Stiamo per entrare nel periodo Natalizio, sicuramente quest’anno sarà un po’ diverso, ma cercheremo di mantenere le nostre tradizioni.
del 27/11/20 -

Natale a Napoli tra le tante cose, significa giocare a Tombola, magari quest’anno ci organizzeremo un po’ tutti con i vari social. Inizieremo riaprendo e prendendo dai vari mobili e cassetti il grande tesoro, riposto con cura l’anno scorso, ossia cartelle, cartellone, panariello e numeri, strumenti necessari per dare inizio al grande rito della tombola. Un momento particolare quello della tombola , si gioca mentre si attende la mezzanotte, mentre si aspetta la nascita del giorno nuovo e di un anno nuovo, nella speranza che porti più fortuna.

Non può mancare il rituale controllo dei numeri sul cartellone, nel caso ne dovesse mancare uno tra i 90 legati alla smorfia napoletana, si inizia una contrattazione per quanto far costare ogni cartella, cosi da poter stabilire le varie vincite, e sulla importantissima decisione di chi magicamente e come un oracolante, debba estrarre i numeri dal panariello.

L’estrazione dei numeri non è una cosa semplicissima.

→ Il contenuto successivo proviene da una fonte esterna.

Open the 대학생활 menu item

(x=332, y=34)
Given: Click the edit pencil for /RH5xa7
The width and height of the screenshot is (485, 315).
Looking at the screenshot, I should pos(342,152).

Qui non ci limitiamo a tirarli fuori e nominarli, ma raccontiamo una storia che deve legare quasi a mo di racconto improvvisato tutti e i 90 numeri, racconto che viene fatto esclusivamente in lingua napoletana.

Ma in realtà come e perché è nata la tombola? La tombola nacque nel 1734 , grazie all’ingegno proverbiale dei napoletani, per raggirare un divieto di Re Carlo III di Borbone. Il Re aveva ufficializzato il gioco del lotto nel Regno di Napoli, cosi da poter incrementare le entrate casse del ragno, ma uno dei suoi più fidati consiglieri, il frate domenicano Gregorio Maria Rocco, lo riteneva invece un gioco amorale ed ingannevole. Allora si arrivò ad un compromesso, il sovrano vietò il gioco durante le festività natalizie, cosi che i napoletani non si distraessero dalle preghiere. Il popolo però non voleva rinunciare al gioco del lotto, e a non poter tentare la fortuna, cosi trovarono uno stratagemma. Si organizzarono in maniera più discreta e familiare, i 90 numeri del lotto furono rinchiusi in un cestino di vimini, chiamato il panariello, e furono disegnati i numeri su delle cartelle, trasformando il gioco pubblico, in un gioco più intimo e familiare.
Il termine tombola, nasce grazie alla forma cilindrica del pezzo di legno dove è impresso il numero e dal suo rumore che si crea nel panariello, grazie al fatto che di tanto in tanto viene fatto roteare per smuovere i numeri all’interno.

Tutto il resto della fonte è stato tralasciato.